Dataset items =>

————

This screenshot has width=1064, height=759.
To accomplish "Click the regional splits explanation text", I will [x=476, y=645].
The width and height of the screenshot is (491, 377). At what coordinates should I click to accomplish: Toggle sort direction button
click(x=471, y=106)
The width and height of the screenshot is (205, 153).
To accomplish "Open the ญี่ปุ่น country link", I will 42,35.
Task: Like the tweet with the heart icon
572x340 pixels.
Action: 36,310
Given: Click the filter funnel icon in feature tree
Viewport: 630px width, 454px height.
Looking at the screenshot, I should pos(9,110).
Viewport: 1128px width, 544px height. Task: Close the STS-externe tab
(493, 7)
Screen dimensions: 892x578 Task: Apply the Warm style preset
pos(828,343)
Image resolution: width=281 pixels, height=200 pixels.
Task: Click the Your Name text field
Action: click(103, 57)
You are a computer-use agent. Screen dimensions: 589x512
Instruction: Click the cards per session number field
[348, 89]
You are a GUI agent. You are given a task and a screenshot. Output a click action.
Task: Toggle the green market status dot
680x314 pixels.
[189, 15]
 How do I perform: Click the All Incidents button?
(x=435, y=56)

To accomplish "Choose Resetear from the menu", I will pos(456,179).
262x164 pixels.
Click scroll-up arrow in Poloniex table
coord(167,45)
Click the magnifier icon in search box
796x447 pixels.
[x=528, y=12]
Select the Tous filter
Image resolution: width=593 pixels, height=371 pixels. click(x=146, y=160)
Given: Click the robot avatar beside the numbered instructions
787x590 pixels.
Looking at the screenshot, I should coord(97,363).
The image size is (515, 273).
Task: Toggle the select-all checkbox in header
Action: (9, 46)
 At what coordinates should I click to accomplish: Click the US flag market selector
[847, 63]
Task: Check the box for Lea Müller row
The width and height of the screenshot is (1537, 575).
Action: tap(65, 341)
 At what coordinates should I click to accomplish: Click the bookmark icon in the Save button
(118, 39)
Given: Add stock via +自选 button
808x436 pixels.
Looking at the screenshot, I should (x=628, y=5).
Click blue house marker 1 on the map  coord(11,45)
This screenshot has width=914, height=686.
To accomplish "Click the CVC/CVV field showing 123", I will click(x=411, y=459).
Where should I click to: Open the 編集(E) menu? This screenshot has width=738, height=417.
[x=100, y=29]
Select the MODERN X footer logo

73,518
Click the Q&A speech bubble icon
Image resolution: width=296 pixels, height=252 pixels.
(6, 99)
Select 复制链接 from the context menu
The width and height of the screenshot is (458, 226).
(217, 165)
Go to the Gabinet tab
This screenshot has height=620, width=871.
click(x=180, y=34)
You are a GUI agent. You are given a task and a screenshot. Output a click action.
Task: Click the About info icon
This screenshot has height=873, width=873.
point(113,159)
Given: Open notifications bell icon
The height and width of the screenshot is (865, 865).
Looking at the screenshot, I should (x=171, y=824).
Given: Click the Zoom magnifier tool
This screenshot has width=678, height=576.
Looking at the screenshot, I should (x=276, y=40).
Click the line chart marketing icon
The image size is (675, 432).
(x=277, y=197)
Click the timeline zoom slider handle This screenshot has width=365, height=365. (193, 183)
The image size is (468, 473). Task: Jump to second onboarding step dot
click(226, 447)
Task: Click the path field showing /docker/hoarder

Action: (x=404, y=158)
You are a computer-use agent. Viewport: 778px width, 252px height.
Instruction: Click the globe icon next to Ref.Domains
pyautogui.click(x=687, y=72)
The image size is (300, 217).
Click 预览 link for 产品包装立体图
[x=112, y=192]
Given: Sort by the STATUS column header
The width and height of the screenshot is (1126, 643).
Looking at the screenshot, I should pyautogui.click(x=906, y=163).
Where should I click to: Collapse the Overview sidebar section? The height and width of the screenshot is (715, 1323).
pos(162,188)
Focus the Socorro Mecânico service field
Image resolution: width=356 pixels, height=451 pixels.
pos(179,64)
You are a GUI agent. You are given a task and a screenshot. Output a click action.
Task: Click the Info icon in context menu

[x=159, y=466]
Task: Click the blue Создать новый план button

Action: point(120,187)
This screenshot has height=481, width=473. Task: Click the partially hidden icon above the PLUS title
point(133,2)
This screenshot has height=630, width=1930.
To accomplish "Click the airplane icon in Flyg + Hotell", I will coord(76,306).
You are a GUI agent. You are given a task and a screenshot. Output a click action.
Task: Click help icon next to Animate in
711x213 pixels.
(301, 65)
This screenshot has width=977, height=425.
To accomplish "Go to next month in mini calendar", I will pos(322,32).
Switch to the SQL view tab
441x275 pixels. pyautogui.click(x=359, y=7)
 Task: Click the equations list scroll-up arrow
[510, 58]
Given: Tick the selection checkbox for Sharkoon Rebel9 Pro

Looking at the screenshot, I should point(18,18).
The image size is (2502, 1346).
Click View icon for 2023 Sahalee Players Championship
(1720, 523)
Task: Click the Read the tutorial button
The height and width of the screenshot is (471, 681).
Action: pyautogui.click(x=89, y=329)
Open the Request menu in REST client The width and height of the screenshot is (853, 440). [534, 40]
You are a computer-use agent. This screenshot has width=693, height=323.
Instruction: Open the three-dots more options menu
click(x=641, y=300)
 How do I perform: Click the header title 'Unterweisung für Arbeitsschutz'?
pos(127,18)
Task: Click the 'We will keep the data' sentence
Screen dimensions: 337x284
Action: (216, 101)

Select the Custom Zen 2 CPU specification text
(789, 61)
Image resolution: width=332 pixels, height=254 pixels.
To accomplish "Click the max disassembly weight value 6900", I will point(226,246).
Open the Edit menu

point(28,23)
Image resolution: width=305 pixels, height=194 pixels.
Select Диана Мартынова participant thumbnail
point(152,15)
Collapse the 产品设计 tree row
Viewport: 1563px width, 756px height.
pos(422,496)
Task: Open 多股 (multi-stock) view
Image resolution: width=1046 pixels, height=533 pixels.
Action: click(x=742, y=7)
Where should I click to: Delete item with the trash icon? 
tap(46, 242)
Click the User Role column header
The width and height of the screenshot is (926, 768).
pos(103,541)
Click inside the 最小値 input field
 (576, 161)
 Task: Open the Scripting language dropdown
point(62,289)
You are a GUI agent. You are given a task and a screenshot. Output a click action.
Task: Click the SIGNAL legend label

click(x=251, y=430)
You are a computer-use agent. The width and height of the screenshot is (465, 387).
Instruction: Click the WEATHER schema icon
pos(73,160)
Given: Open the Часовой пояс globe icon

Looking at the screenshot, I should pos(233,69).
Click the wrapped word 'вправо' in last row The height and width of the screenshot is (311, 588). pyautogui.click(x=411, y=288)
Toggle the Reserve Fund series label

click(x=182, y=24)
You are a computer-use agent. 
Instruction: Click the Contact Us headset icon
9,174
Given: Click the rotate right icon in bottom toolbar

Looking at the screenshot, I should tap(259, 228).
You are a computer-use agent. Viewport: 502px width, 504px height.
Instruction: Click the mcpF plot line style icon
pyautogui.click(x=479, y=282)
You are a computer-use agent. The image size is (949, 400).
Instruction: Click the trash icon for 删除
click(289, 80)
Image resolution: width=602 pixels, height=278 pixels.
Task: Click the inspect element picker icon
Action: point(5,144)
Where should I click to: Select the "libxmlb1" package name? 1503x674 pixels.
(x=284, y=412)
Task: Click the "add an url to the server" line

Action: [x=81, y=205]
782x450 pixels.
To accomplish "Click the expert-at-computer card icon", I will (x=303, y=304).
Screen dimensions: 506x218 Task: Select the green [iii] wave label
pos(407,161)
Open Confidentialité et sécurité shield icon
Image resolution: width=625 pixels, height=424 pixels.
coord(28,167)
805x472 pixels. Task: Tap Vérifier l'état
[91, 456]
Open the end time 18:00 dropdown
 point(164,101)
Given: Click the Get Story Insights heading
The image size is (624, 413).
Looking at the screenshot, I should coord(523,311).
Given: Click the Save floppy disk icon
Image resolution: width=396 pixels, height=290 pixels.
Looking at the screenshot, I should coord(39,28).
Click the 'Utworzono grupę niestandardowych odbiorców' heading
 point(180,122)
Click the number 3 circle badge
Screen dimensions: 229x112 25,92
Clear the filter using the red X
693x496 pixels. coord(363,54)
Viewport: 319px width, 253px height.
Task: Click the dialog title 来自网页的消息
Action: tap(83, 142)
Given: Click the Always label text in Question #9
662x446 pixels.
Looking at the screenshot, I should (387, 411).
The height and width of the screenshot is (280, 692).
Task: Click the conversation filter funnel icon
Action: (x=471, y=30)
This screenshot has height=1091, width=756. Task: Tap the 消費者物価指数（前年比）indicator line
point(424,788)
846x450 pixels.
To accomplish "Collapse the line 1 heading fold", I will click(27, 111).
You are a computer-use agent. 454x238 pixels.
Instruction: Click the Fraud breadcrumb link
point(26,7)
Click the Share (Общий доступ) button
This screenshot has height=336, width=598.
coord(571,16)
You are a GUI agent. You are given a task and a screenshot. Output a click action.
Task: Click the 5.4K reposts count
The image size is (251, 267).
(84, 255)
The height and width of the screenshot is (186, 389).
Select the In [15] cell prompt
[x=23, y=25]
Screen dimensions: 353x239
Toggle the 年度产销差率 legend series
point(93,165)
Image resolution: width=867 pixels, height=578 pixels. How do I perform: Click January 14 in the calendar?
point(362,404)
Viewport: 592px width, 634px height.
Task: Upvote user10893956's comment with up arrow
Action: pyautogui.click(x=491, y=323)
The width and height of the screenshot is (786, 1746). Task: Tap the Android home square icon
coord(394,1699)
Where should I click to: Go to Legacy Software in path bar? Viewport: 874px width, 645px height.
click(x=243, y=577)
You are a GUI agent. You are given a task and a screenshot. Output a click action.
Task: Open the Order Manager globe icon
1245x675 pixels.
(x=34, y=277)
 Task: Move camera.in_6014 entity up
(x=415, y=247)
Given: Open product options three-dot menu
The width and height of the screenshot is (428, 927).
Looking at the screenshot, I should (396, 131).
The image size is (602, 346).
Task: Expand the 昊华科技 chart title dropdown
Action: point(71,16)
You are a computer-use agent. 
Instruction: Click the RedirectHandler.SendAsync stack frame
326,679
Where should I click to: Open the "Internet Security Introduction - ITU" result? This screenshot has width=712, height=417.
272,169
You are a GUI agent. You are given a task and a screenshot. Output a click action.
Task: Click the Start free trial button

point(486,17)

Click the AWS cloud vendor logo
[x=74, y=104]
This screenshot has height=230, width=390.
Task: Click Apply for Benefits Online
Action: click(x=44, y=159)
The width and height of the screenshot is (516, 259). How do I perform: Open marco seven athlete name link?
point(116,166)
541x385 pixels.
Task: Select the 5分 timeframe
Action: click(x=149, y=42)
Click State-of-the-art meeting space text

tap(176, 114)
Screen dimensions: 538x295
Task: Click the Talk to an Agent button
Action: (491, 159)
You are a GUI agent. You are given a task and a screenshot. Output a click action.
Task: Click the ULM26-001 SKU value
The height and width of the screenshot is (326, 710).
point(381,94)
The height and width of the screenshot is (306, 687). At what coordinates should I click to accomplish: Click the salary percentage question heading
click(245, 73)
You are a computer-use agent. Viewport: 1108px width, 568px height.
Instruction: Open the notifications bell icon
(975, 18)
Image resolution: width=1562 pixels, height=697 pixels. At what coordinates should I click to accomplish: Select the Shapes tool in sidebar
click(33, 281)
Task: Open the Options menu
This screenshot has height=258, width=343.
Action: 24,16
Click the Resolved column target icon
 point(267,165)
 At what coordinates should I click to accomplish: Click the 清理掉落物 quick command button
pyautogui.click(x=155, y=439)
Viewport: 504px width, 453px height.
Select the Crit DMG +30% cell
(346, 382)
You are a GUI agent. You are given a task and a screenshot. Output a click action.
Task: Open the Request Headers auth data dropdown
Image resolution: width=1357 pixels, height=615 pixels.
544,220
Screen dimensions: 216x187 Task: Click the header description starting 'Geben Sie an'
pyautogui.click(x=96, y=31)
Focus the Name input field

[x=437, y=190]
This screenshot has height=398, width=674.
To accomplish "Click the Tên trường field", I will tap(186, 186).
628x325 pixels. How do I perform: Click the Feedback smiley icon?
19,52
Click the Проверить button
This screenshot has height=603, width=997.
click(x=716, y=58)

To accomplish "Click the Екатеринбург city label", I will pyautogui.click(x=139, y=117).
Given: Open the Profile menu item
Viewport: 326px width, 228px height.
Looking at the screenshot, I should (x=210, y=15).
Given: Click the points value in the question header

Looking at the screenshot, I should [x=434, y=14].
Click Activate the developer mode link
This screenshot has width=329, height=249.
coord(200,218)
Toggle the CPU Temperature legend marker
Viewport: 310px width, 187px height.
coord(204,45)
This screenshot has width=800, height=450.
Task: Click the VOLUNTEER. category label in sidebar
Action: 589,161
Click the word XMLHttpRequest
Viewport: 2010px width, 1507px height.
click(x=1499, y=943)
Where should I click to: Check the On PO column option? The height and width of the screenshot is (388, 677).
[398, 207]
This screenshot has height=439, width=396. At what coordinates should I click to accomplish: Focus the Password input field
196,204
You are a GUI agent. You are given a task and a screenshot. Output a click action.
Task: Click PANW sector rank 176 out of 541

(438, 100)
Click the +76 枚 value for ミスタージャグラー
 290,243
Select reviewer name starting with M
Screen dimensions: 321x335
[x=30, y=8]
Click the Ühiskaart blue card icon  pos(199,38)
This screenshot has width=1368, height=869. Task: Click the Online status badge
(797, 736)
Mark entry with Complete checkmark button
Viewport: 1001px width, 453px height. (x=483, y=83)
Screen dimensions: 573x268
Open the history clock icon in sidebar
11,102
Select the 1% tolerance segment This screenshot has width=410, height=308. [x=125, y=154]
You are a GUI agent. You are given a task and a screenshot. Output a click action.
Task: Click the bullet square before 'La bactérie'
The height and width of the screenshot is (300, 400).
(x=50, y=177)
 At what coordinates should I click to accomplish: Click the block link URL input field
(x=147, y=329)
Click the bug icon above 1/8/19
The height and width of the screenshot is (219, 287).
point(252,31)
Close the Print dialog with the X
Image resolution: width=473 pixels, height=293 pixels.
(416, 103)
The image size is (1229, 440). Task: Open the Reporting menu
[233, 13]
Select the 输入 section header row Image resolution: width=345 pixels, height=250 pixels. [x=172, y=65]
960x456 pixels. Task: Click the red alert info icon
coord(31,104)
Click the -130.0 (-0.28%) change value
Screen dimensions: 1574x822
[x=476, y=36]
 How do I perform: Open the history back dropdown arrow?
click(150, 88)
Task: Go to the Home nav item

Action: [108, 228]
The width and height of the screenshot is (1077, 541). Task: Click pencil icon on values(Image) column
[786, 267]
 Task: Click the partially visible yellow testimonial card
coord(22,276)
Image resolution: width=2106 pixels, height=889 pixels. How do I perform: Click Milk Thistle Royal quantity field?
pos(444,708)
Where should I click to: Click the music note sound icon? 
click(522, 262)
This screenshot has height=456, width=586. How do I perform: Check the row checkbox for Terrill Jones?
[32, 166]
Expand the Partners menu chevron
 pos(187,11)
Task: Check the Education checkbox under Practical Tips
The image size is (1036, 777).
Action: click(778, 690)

————

Task => Copy every line above in which the string "from" shows up.

Task output =>
To accomplish "Choose Resetear from the menu", I will pos(456,179).
Select 复制链接 from the context menu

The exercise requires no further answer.